- _Given exercise_: Can you repeat the material from its beginning through the line with "[x=608, y=226]", swapping "Activity flag icon" for "Activity bell icon" and leaving everything else unchanged?

Recorded data
## Start

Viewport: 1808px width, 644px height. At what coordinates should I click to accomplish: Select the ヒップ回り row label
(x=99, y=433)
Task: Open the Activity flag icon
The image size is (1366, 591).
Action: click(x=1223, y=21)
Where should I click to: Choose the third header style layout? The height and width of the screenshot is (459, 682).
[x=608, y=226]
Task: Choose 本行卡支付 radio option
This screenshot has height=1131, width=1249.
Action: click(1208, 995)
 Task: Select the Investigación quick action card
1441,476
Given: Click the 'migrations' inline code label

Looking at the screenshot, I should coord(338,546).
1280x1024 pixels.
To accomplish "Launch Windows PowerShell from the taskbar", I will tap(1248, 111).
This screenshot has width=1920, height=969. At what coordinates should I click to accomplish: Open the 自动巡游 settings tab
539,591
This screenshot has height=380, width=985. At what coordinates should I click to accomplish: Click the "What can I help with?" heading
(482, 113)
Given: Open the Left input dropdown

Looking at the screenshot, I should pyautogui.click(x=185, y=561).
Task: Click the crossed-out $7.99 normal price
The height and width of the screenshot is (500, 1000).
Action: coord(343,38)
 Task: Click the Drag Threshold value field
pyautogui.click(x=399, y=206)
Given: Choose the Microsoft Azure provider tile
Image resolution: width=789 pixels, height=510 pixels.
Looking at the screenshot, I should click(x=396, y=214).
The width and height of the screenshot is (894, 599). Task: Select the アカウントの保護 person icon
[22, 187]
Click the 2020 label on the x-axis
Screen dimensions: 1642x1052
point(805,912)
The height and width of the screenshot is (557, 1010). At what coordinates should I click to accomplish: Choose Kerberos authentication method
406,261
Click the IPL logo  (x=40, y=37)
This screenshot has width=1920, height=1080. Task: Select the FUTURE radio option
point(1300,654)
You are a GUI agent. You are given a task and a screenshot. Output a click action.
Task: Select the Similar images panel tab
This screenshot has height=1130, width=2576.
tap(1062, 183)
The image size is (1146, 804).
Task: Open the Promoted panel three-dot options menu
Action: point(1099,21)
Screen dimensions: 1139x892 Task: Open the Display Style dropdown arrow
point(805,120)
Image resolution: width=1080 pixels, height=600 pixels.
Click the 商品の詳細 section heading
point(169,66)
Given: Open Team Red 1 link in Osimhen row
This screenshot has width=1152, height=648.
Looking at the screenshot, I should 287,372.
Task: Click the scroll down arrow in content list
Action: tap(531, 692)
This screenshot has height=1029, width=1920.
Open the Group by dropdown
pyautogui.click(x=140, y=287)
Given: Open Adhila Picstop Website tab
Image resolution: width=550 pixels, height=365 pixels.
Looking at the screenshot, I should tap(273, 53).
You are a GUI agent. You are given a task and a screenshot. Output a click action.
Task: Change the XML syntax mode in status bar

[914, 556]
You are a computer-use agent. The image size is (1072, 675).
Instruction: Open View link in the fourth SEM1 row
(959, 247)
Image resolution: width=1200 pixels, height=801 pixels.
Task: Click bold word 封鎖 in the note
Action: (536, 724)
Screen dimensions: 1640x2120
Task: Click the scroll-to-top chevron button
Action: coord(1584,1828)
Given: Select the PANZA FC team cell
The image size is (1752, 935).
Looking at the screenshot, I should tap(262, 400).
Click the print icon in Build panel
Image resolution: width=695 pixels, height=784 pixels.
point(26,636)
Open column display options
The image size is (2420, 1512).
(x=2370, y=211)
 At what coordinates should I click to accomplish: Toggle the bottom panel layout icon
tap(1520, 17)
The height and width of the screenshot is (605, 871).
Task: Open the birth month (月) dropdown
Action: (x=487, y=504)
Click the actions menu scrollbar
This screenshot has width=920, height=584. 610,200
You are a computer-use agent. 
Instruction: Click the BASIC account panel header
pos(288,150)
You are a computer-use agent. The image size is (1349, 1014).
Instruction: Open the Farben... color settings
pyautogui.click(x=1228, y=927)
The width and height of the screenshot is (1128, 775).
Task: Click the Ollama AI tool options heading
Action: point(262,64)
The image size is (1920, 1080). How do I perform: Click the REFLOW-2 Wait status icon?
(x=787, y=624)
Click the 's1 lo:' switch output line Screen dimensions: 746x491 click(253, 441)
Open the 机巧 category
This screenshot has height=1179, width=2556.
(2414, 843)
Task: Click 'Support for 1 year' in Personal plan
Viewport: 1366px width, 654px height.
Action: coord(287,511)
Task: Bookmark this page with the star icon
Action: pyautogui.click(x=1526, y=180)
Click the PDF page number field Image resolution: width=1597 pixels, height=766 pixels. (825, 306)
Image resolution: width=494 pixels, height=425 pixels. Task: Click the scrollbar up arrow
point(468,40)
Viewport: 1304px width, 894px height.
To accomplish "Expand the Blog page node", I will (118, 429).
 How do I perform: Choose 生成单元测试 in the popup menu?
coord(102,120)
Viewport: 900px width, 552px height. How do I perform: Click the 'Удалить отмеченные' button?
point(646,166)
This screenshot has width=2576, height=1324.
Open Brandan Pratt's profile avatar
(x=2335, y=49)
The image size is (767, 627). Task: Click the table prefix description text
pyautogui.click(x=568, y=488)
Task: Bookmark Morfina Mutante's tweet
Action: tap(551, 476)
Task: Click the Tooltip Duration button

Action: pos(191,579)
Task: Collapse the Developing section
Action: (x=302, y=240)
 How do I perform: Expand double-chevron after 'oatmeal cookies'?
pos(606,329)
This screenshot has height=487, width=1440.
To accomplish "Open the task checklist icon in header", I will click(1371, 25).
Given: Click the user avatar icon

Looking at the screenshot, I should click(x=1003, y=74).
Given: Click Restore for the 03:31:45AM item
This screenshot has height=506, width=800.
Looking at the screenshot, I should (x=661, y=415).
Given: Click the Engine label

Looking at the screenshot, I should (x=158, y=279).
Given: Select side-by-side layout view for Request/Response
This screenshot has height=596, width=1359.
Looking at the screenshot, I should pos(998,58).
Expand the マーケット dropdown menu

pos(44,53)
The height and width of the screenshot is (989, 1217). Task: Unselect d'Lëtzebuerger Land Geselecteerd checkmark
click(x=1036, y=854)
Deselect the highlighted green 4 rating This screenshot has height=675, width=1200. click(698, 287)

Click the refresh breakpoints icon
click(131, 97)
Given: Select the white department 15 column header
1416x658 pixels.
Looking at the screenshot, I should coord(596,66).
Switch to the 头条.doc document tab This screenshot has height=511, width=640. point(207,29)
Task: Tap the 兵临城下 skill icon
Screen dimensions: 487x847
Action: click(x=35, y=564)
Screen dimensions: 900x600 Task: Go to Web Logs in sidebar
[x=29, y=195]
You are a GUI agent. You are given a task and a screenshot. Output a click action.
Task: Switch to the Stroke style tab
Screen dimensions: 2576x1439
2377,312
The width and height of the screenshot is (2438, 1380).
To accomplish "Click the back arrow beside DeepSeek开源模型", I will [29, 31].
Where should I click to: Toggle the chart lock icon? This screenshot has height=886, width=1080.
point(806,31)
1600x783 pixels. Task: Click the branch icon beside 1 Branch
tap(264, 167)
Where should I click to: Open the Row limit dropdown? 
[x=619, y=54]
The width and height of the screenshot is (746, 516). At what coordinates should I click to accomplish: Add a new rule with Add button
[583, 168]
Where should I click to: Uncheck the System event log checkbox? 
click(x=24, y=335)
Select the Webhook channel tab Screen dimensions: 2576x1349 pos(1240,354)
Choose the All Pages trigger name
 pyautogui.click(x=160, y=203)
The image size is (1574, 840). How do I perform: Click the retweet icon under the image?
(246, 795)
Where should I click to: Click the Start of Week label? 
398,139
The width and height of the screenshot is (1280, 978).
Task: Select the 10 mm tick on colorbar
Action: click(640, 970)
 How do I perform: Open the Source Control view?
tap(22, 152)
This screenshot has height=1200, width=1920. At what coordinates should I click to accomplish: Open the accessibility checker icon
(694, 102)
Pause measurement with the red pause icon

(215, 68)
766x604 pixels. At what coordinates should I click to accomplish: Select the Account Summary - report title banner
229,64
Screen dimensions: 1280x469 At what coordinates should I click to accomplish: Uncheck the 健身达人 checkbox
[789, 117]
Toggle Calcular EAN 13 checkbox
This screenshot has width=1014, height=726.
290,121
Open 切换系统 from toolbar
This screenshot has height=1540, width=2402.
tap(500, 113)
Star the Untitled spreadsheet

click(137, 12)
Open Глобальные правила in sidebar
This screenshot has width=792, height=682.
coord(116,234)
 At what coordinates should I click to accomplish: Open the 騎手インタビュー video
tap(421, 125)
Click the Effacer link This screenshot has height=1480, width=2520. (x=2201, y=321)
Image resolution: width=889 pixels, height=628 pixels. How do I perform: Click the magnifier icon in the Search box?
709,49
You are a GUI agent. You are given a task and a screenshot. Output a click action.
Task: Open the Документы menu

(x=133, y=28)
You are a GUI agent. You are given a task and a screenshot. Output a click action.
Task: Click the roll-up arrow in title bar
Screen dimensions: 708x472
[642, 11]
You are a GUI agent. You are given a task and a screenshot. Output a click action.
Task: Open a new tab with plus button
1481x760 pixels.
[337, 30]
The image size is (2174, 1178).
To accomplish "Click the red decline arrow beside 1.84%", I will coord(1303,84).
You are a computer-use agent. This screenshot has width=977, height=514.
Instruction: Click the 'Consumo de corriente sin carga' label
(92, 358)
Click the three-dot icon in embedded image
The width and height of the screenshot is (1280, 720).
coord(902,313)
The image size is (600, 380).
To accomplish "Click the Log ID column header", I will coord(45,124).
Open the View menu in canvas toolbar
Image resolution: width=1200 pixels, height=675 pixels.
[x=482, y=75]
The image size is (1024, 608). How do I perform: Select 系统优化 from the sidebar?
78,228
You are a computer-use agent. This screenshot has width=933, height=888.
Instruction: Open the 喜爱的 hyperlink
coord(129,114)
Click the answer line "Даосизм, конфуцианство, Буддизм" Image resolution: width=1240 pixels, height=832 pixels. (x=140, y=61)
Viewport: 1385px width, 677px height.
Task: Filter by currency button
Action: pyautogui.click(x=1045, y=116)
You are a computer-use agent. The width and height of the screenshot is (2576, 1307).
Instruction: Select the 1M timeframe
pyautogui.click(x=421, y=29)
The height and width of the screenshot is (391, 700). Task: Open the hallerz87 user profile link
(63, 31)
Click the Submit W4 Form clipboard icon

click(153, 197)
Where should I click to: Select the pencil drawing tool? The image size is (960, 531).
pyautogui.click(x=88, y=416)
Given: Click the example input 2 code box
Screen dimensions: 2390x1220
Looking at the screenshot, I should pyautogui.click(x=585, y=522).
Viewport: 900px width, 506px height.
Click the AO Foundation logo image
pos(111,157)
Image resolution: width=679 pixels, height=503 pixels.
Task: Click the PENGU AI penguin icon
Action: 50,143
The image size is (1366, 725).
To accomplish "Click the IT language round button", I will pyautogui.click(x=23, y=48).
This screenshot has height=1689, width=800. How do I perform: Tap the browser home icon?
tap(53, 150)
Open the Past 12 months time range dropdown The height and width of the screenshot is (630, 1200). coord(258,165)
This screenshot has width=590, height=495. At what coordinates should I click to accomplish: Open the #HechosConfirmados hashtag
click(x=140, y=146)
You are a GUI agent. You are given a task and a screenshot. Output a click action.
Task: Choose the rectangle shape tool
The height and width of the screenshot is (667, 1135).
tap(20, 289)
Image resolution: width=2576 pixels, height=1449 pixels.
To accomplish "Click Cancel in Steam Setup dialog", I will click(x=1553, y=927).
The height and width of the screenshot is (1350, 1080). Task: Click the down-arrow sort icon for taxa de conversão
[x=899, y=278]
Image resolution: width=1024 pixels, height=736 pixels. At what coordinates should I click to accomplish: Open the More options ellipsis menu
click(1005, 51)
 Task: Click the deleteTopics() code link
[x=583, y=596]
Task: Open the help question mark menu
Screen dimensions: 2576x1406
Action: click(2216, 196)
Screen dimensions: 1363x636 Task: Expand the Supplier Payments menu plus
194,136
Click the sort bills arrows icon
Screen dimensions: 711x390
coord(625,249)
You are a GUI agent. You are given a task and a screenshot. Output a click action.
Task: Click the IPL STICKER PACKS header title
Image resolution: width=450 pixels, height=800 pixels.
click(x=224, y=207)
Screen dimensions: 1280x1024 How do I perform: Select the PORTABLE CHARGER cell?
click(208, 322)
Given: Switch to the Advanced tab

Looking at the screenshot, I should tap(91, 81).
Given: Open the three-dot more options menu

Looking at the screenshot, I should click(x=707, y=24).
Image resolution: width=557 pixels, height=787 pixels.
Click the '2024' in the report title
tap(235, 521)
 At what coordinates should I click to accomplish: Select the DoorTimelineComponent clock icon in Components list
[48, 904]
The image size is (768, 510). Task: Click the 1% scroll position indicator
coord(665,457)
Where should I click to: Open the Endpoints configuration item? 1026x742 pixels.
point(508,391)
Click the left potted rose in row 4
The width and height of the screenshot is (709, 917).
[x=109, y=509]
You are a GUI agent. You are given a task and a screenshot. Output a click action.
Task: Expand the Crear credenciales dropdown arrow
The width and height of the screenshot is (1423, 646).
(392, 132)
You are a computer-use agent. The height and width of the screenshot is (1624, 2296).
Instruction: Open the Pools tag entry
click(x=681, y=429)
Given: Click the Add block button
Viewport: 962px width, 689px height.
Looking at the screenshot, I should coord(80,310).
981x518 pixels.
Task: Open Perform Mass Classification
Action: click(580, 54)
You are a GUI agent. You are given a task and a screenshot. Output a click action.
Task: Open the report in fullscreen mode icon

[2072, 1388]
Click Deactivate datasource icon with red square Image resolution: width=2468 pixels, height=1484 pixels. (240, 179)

## End

- _Task solution_:
Viewport: 1808px width, 644px height. At what coordinates should I click to accomplish: Select the ヒップ回り row label
(x=99, y=433)
Task: Open the Activity bell icon
The image size is (1366, 591).
Action: click(x=1223, y=21)
Where should I click to: Choose the third header style layout? The height and width of the screenshot is (459, 682).
[x=608, y=226]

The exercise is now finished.